Excerpts from a dataset:
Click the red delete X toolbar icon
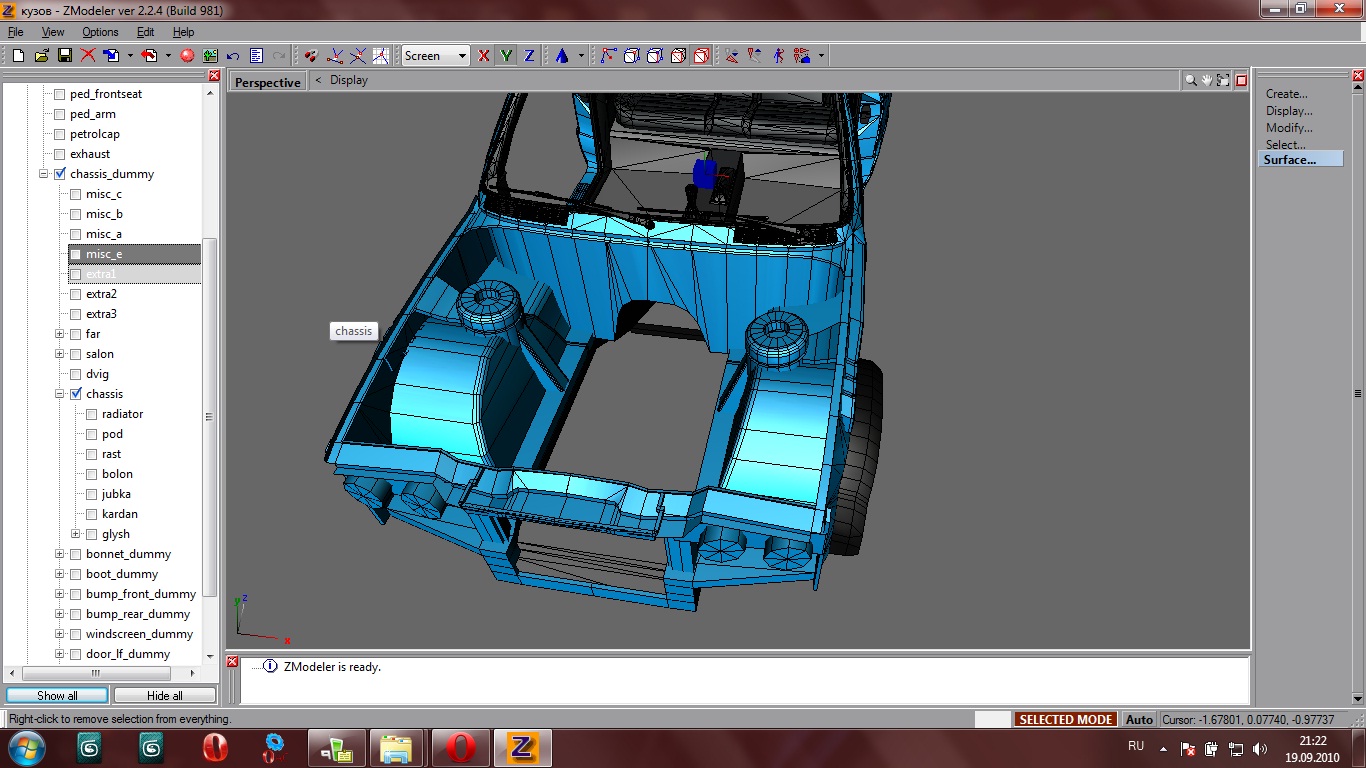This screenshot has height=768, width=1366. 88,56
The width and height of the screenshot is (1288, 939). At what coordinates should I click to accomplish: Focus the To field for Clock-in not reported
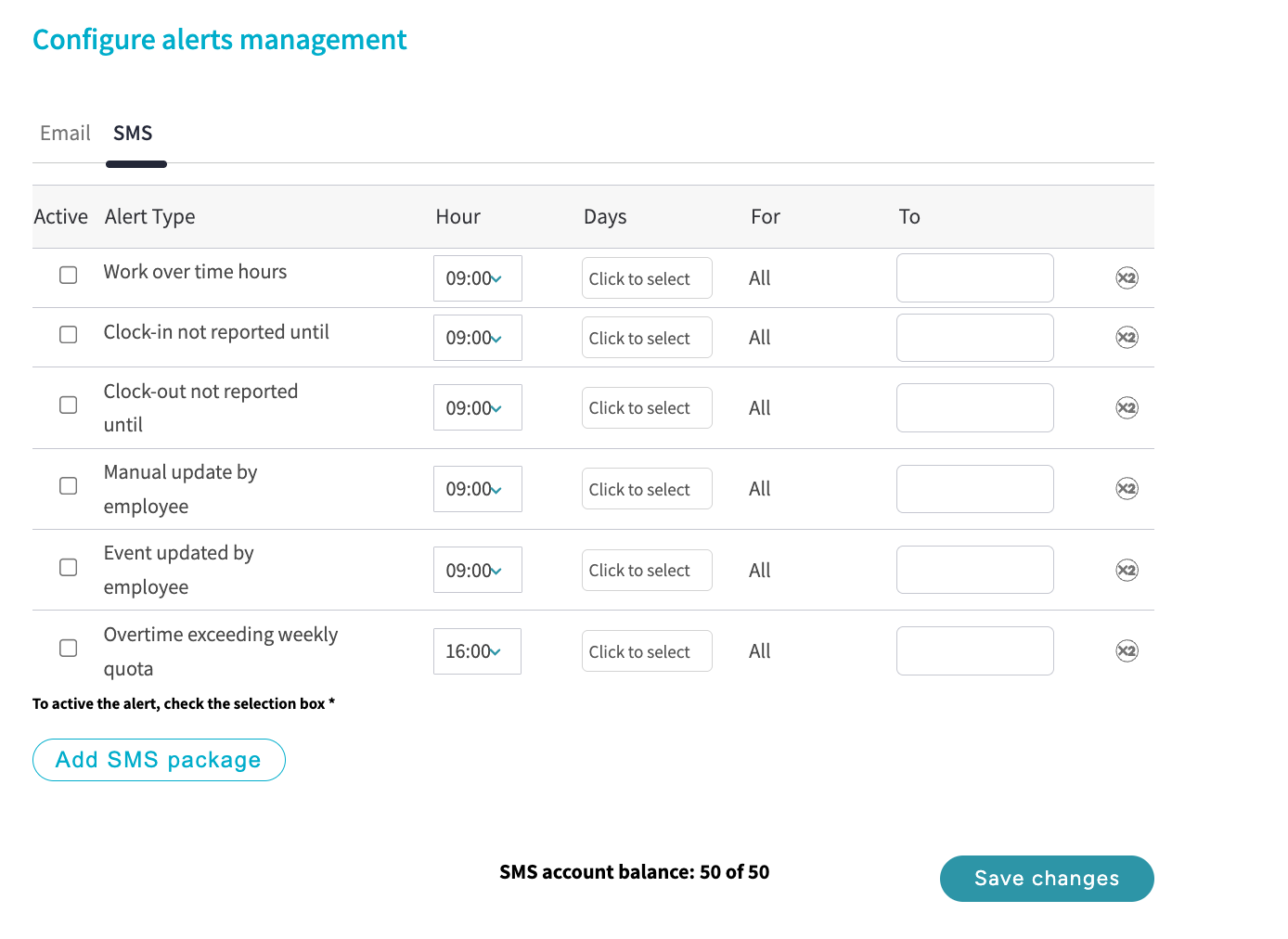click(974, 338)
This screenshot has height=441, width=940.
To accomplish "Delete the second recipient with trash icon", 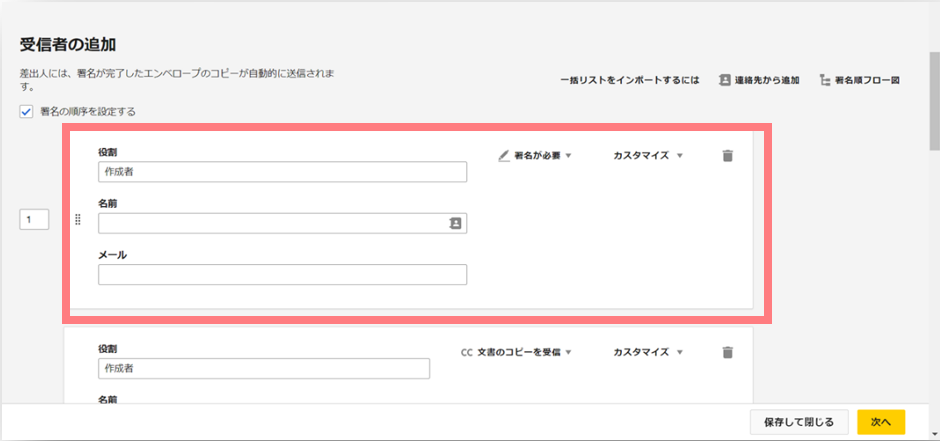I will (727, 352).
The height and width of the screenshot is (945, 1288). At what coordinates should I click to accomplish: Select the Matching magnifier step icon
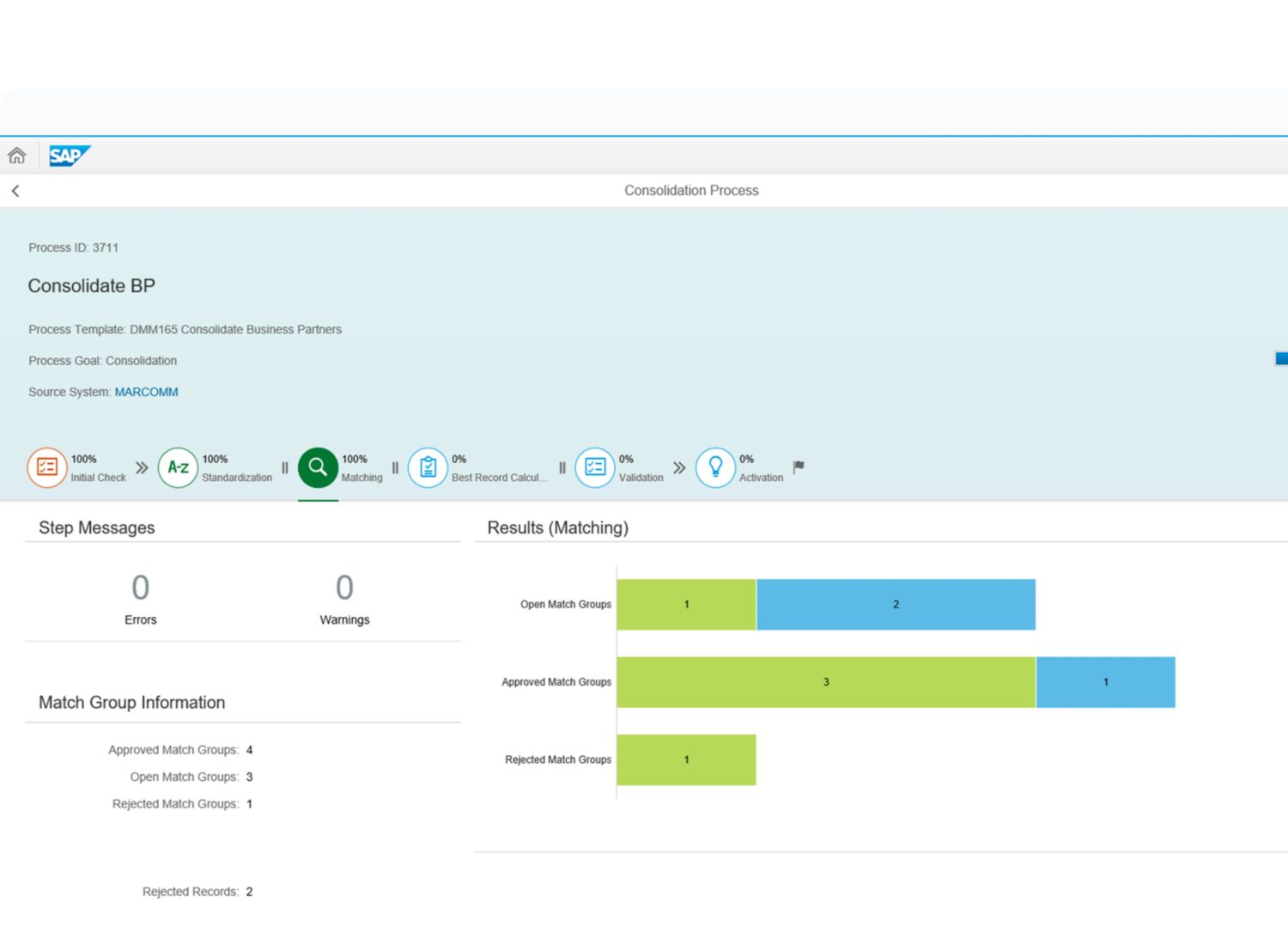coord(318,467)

■ What is needed ■
Copy out exactly the lines above beginning with the line that contains "The width and" and finishing with the line that contains "This screenshot has height=441, width=940.", including both; leave the pictures out.

■ Expected answer ■
The width and height of the screenshot is (1288, 939). At what coordinates should I click to accomplish: Focus the To field for Clock-in not reported
click(974, 338)
This screenshot has height=441, width=940.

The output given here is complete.